On our last full day of the year my school schedules a Field Day at a very large park a short subway ride away.

The ride over was uneventful, just what you want a subway ride to be, especially when you’re shepherding a large group of students.

The injury occurred on the basketball court. Somehow one of our 7th grade boys fell hard and hit his head on the asphalt. A large lump formed immediately. Ice was applied and an ambulance called.

At last report he was resting after having had convulsions.

The chaos comes from every teacher in my academy having to switch classrooms before next year starts. This is not typical even though it will be my fifth move in the four years I’ve worked at this school.

I am envious of those teachers who simply lock up at the end of the year and walk away leaving the room only requiring minimum effort to get the room ready for September’s students.

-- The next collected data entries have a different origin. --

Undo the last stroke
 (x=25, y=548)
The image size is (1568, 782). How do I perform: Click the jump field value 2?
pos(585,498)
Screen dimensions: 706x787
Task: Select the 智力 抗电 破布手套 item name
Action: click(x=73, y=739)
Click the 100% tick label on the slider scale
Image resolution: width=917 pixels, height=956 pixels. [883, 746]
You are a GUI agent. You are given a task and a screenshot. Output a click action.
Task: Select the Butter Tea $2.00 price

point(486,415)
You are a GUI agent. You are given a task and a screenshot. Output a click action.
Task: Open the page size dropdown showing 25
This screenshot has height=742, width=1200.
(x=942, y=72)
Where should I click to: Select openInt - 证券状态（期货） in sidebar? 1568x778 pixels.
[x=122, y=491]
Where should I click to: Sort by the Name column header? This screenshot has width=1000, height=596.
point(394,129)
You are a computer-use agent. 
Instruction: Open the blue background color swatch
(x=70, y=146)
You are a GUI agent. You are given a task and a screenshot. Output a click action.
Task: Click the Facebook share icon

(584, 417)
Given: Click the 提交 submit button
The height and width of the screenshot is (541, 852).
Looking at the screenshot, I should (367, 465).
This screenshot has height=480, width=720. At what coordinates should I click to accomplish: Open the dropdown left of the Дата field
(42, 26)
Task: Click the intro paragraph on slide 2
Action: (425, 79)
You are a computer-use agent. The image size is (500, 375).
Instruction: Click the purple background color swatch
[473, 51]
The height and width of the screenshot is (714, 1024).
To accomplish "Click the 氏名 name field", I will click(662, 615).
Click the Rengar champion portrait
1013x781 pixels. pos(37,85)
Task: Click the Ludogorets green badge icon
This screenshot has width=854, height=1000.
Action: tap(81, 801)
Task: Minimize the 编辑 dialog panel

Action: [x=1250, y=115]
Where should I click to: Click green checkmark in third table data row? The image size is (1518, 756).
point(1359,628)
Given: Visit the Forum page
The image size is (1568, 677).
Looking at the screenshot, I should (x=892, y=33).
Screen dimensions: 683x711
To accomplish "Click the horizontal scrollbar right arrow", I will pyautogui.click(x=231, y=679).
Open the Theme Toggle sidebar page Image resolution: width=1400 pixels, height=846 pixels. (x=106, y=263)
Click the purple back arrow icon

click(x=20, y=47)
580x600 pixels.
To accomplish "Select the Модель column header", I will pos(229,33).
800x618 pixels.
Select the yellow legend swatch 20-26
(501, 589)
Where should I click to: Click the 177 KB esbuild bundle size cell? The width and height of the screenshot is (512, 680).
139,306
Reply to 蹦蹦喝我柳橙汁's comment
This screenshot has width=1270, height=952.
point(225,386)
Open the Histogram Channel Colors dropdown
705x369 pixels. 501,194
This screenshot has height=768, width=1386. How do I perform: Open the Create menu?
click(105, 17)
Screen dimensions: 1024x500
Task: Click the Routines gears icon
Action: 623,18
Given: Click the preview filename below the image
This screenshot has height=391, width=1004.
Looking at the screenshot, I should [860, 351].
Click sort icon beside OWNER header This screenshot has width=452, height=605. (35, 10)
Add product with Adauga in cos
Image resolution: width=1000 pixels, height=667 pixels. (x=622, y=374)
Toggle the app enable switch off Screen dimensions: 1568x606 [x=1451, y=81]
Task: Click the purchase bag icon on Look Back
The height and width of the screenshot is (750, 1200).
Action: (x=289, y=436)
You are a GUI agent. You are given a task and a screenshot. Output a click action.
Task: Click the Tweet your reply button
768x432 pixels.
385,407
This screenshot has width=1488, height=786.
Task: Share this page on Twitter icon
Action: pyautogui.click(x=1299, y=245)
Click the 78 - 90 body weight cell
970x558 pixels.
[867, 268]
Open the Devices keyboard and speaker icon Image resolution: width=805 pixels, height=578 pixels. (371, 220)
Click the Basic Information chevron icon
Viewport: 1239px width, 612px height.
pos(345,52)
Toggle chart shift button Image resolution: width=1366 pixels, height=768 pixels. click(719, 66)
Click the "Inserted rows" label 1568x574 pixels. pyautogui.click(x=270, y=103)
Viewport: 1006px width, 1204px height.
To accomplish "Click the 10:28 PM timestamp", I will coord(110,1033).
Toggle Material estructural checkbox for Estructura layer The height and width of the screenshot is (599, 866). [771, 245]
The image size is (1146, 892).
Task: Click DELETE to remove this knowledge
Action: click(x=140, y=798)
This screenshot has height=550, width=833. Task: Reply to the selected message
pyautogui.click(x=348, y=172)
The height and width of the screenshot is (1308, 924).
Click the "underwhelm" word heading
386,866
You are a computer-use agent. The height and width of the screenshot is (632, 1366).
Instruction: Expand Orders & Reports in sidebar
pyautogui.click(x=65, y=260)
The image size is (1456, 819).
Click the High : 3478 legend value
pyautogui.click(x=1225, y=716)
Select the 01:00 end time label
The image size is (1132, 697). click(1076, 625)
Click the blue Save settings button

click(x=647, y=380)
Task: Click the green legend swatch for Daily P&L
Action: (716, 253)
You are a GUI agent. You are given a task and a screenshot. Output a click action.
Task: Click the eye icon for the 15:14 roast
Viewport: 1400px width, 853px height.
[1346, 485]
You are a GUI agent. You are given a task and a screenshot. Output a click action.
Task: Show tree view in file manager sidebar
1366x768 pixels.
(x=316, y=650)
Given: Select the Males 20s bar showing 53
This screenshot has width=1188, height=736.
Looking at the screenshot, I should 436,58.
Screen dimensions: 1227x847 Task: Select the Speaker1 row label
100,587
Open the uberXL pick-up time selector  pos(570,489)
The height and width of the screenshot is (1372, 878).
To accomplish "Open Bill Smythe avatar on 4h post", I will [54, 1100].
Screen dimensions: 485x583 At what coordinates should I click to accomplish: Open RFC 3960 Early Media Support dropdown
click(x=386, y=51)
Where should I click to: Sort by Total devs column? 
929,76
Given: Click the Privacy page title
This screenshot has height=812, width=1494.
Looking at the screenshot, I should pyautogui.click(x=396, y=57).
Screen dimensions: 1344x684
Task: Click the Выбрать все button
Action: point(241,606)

Not only have I had to move rooms every year I’ve taught, I’ve had to learn a new curriculum or two.

Next year I’ll be teaching 8th grade social studies again, but I’ll also be teaching the 7th grade for the first time. I’ll be teaching general and special education classes. My principal wants me to develop a technology-based literacy-heavy approach to the curriculum.

I’m happy about all that.

The 7th grade class will be this year’s 6th graders who I enjoy so much. The 8th grade class, this year’s 7th graders, is generally considered a class to avoid if you can.

I can’t, and I’m agonizing over how to approach them.

I’m being advised to be very strict, to set clear procedures with high standards of behavior and enforce them rigorously. This includes making them line-up silently before entering the class and behaving with maximum comportment once inside.

I am not a very strict person. I’m very relaxed in an energetic, intense way. I am far more inclined to tell students what I expect and help them try to grow to reach those expectations.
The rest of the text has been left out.